A regular meditation practice can also improve brain health — another big help in early recovery when the brain is still healing from drug-related damage. In 2011, a team of Harvard researchers found that roughly 30 minutes of meditation daily across a period of eight weeks produced changes in regions of the brain associated with memory, sense of self, empathy and stress (some of the same parts of the brain that addiction hijacks).
Art therapy, which has been around since the 1950s, has more recently made dramatic inroads into substance abuse treatment programs now that research has documented its multiple therapeutic benefits for people in early recovery. These include:
— Reducing denial and opposition to treatment
— Providing a healthy outlet for communication and expression of one’s feelings
— Decreasing stigma-related shame
— Motivating positive behavioral change
— Facilitating group discussions and relational connections
Many rehab programs now combine art therapy with a spirituality angle, encouraging clients to pursue spiritual self-exploration and creative expression via various genres.

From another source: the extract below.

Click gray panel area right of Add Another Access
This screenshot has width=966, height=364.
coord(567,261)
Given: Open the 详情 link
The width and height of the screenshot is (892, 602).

Massage therapy is increasingly an adjunct treatment in many otherwise more traditional rehab programs. The healing power of touch has been evidenced to:
— Boost mood, including levels of serotonin and dopamine (two neurotransmitters that govern positive mood)
— Promote relaxation and a reduction in the stress response and levels of the stress hormone cortisol
— Decrease pain
— Improve sleep
All of these benefits cited by the American Massage Therapy Association are especially relevant to people in early abstinence from drugs or alcohol, when they may be experiencing physical symptoms of withdrawal.

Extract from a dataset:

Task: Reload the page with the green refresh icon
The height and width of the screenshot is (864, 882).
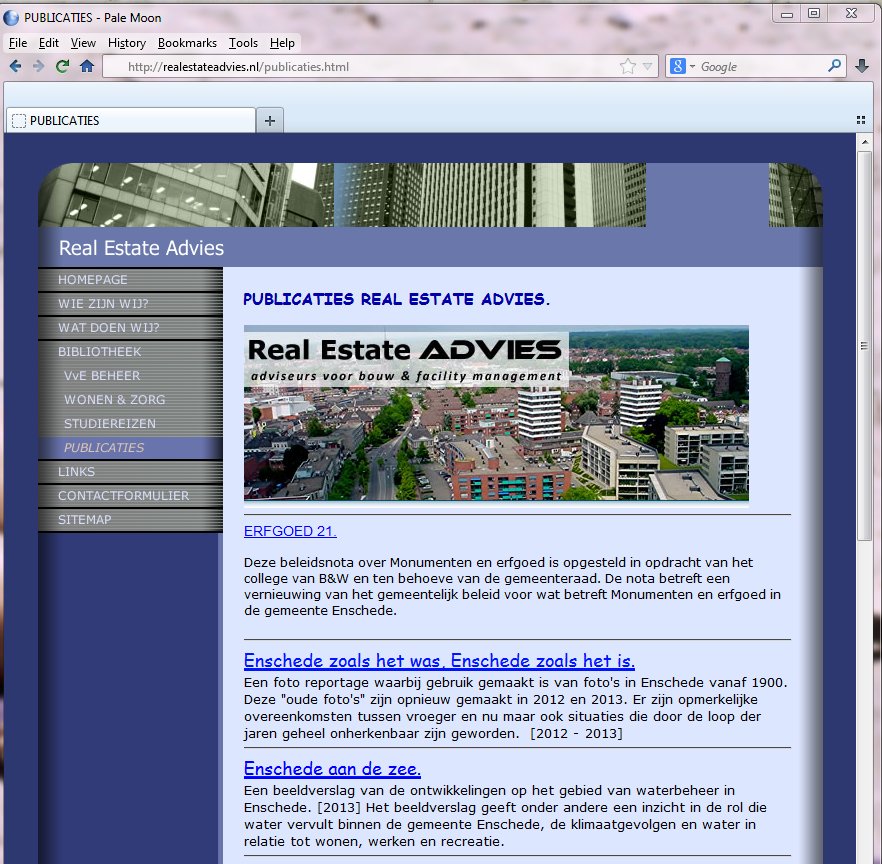Action: (62, 67)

Equine therapy has helped many people in early recovery get “out of their heads” and connect with their feelings. Many rehab programs now use these horse-guided interactions to help clients access feelings and emotions that substance abuse once numbed or rendered inaccessible. Horses often sense human emotions better than humans can. By mirroring these otherwise hidden feelings — such as fear, anger or mistrust — in their interactions with patients, horses can help patients reconnect with their long-dormant emotional self.
This list of holistic therapies for addiction is by no means exhaustive. Yoga, meditation, art therapy, massage therapy and equine therapy receive mention here because they have become common and even “mainstream” in today’s treatment world. As a result, people for whom a traditional 12-step program may not have worked can now choose from a wider of selection of treatment options.
Addiction is a complex disease that affects body, mind and spirit, often creating a sharp dissociation between these parts of the self. On the other hand, successful recovery from drugs and alcohol depends on strengthening the interconnections between mind, body and spirit.
This is where holistic interventions that treat patients as the whole sum of their parts (body, mind and spirit) — as opposed to a body needing medication or a spirit needing the Twelve Steps — offer something truly invaluable to people in early recovery. Holistic treatments uniquely strengthen the mind-body-spirit connection that is so essential to becoming a healthy, happy and fully integrated person, which is the ultimate goal for anyone in recovery.